* _WHAT YOU SHOULD DO_
Transcribe each of the following items word for word, keeping every line unchanged.

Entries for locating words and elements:

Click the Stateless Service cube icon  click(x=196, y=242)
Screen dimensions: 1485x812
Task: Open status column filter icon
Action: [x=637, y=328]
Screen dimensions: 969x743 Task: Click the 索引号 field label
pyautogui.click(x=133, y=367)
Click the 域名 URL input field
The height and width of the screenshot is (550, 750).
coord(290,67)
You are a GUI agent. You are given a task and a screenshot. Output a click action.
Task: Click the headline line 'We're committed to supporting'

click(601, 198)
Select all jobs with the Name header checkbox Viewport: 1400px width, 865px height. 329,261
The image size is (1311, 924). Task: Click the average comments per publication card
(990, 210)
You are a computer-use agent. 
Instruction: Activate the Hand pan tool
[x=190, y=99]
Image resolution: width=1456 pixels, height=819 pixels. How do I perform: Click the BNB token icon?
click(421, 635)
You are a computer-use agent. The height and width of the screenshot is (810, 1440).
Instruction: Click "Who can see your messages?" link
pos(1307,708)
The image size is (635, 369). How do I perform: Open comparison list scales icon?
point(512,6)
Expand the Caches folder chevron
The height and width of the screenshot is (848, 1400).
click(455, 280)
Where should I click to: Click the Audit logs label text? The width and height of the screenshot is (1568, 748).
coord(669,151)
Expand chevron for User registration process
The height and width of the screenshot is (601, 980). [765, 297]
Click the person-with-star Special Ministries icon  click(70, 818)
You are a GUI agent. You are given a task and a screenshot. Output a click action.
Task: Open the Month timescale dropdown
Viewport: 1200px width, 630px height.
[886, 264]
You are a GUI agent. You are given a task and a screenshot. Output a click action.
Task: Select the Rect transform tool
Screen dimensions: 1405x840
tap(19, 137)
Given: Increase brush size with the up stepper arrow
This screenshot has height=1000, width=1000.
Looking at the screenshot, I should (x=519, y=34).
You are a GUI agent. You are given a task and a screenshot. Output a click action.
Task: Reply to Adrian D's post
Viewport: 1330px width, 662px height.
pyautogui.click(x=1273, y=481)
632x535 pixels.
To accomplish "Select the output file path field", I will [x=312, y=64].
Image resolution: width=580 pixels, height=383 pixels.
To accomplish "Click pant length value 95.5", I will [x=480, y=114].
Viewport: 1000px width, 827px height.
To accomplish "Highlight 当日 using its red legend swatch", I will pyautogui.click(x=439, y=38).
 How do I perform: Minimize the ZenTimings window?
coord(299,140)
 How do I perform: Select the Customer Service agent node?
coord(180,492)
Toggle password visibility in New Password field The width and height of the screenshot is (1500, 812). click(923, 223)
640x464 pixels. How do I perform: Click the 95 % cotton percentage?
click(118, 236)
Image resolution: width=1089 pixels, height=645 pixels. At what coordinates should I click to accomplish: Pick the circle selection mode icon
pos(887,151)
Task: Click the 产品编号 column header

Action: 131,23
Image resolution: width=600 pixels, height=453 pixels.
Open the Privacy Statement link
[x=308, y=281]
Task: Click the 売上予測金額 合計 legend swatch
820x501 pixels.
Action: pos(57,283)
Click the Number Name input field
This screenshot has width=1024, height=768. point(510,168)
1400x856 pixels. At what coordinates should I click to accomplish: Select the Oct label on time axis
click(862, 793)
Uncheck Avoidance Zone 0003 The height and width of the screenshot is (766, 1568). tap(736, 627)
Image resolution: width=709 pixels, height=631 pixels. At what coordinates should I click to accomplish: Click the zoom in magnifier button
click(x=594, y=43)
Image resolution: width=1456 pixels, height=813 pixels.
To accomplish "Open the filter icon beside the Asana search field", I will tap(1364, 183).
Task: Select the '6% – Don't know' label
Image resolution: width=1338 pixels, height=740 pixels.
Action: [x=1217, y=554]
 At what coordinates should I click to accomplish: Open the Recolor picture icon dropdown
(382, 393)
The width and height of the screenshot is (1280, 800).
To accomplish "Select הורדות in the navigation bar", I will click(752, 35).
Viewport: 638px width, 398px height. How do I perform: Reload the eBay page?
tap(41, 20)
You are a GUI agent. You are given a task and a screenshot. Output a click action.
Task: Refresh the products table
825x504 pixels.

* _RESPONSE TO THIS EXERCISE_
Click the Stateless Service cube icon  click(x=196, y=242)
Screen dimensions: 1485x812
Task: Open status column filter icon
Action: [x=637, y=328]
Screen dimensions: 969x743 Task: Click the 索引号 field label
pyautogui.click(x=133, y=367)
Click the 域名 URL input field
The height and width of the screenshot is (550, 750).
coord(290,67)
You are a GUI agent. You are given a task and a screenshot. Output a click action.
Task: Click the headline line 'We're committed to supporting'

click(601, 198)
Select all jobs with the Name header checkbox Viewport: 1400px width, 865px height. 329,261
The image size is (1311, 924). Task: Click the average comments per publication card
(990, 210)
You are a computer-use agent. 
Instruction: Activate the Hand pan tool
[x=190, y=99]
Image resolution: width=1456 pixels, height=819 pixels. How do I perform: Click the BNB token icon?
click(421, 635)
You are a computer-use agent. The height and width of the screenshot is (810, 1440).
Instruction: Click "Who can see your messages?" link
pos(1307,708)
The image size is (635, 369). How do I perform: Open comparison list scales icon?
point(512,6)
Expand the Caches folder chevron
The height and width of the screenshot is (848, 1400).
click(455, 280)
Where should I click to: Click the Audit logs label text? The width and height of the screenshot is (1568, 748).
coord(669,151)
Expand chevron for User registration process
The height and width of the screenshot is (601, 980). [765, 297]
Click the person-with-star Special Ministries icon  click(70, 818)
You are a GUI agent. You are given a task and a screenshot. Output a click action.
Task: Open the Month timescale dropdown
Viewport: 1200px width, 630px height.
[886, 264]
You are a GUI agent. You are given a task and a screenshot. Output a click action.
Task: Select the Rect transform tool
Screen dimensions: 1405x840
tap(19, 137)
Given: Increase brush size with the up stepper arrow
This screenshot has height=1000, width=1000.
Looking at the screenshot, I should (x=519, y=34).
You are a GUI agent. You are given a task and a screenshot. Output a click action.
Task: Reply to Adrian D's post
Viewport: 1330px width, 662px height.
pyautogui.click(x=1273, y=481)
632x535 pixels.
To accomplish "Select the output file path field", I will [x=312, y=64].
Image resolution: width=580 pixels, height=383 pixels.
To accomplish "Click pant length value 95.5", I will [x=480, y=114].
Viewport: 1000px width, 827px height.
To accomplish "Highlight 当日 using its red legend swatch", I will pyautogui.click(x=439, y=38).
 How do I perform: Minimize the ZenTimings window?
coord(299,140)
 How do I perform: Select the Customer Service agent node?
coord(180,492)
Toggle password visibility in New Password field The width and height of the screenshot is (1500, 812). click(923, 223)
640x464 pixels. How do I perform: Click the 95 % cotton percentage?
click(118, 236)
Image resolution: width=1089 pixels, height=645 pixels. At what coordinates should I click to accomplish: Pick the circle selection mode icon
pos(887,151)
Task: Click the 产品编号 column header

Action: 131,23
Image resolution: width=600 pixels, height=453 pixels.
Open the Privacy Statement link
[x=308, y=281]
Task: Click the 売上予測金額 合計 legend swatch
820x501 pixels.
Action: pos(57,283)
Click the Number Name input field
This screenshot has width=1024, height=768. point(510,168)
1400x856 pixels. At what coordinates should I click to accomplish: Select the Oct label on time axis
click(862, 793)
Uncheck Avoidance Zone 0003 The height and width of the screenshot is (766, 1568). tap(736, 627)
Image resolution: width=709 pixels, height=631 pixels. At what coordinates should I click to accomplish: Click the zoom in magnifier button
click(x=594, y=43)
Image resolution: width=1456 pixels, height=813 pixels.
To accomplish "Open the filter icon beside the Asana search field", I will tap(1364, 183).
Task: Select the '6% – Don't know' label
Image resolution: width=1338 pixels, height=740 pixels.
Action: [x=1217, y=554]
 At what coordinates should I click to accomplish: Open the Recolor picture icon dropdown
(382, 393)
The width and height of the screenshot is (1280, 800).
To accomplish "Select הורדות in the navigation bar", I will click(752, 35).
Viewport: 638px width, 398px height. How do I perform: Reload the eBay page?
tap(41, 20)
You are a GUI agent. You are given a task and a screenshot. Output a click action.
Task: Refresh the products table
825x504 pixels.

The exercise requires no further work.